Fine, then ATF Class 3 licenses, which are required to keep and bear some kinds of arms, are a breach of the 2A similar to how the 1A is being breached here.
NFL stuff is actually a pretty good example of largely pointless law considering that what it does is effectively just make the items in question more expensive by taxing them and artificially limiting supply. If you want to own a machine gun, a grenade launcher, or even a fully functional tank in US, you still can so long as you're rich enough to afford it (unless your state has laws banning it). There are no additional restrictions on who can and cannot own that stuff beyond the requirement to pay the tax.
It has as much to do with other people as buying guns does. What about the actresses in the porn content; people the world, clearly including you, so quickly forget about? The concerning number of women who are trapped into this industry, usually in third world countries, by men? What about the people on the other side of the personal relationships of individuals who consume this content; the averted gazes, their treatment of women, how that impacts their community and their children?
But isn't harm minimization a thing? That's something we practice in other domains, like providing clean needles to drug addicts. After all, if drug use is harmful to the people doing drugs, then it should be illegal. So; making things illegal often doesn't solve the problem. Making it harder to consume porn reduces consumption which reduces the amount of money being funneled into the industry, which might be beneficial to those harmed by it (both producers and consumers). Versus, making it illegal might have a prohibition-style impact, and is, of course, legally tenuous anyway.

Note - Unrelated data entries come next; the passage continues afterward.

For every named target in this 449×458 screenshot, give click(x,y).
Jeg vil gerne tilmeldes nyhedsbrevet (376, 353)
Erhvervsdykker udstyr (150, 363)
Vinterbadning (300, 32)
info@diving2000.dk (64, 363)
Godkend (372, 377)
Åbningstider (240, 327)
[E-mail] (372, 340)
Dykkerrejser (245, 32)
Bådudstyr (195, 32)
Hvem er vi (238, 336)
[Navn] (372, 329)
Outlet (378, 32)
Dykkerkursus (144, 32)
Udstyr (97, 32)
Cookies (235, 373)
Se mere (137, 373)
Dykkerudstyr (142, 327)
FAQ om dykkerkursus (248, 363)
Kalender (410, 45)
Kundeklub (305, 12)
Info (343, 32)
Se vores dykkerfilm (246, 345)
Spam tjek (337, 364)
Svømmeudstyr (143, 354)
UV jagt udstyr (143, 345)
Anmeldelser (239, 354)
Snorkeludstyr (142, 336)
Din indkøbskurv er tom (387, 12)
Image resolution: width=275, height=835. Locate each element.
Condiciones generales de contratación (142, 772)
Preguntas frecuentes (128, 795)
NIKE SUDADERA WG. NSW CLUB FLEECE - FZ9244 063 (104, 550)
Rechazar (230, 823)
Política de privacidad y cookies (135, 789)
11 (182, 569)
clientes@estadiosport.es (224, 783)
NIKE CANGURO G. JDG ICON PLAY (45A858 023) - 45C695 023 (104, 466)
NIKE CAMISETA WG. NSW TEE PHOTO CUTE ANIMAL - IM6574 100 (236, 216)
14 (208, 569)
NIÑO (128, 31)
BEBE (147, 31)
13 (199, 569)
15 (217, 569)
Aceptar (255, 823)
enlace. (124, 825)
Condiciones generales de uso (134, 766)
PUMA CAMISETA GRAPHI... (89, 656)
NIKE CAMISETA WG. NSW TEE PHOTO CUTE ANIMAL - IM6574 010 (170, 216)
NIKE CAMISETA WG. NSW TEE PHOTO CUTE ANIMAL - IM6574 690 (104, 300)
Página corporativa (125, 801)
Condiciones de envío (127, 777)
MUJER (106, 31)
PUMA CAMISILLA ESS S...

I agree but, then they can go after people producing porn, not people that watch it.
This is the same as going after the drug addicts.
This feels like going after the people on the more vulnerable side because it is easy. Which signals it is more about forcing people to not do something instead of trying to genuinely help them.
But going after people producing porn is a no no because they have money and they are organised.
Also imo the intention of people trying implement things like this is just about surveillance and has absolutely nothing to do with protecting the families, children, addicts etc. etc.
There's no evidence that porn addiction is nearly as harmful as drug addiction other than making some religious people feel more shame about it than usual. If the argument is that the people who produce porn are doing something illegal or harmful, then prosecute them. If they're filming consenting adults in compliance with regulations that are already in place then I don't really understand the problem here.
You're essentially saying that you'd like to ban it long term, but since you can't make it happen right away, laws like these can serve as a first step to normalize censorship leading to such a ban.
Thank you for being honest about it and illustrating why the slippery slope is very real.
Did you miss the recent years of some states trying to ban gay/trans books from libraries? Or even just books written by gay/trans authors? It's been part of their playbook for years to try and assosiate transgenderism with pornographic.
You are right, the average voter is not worried about any single enforcement outside of CSAM. The people who will exploit this are not just "your average voter".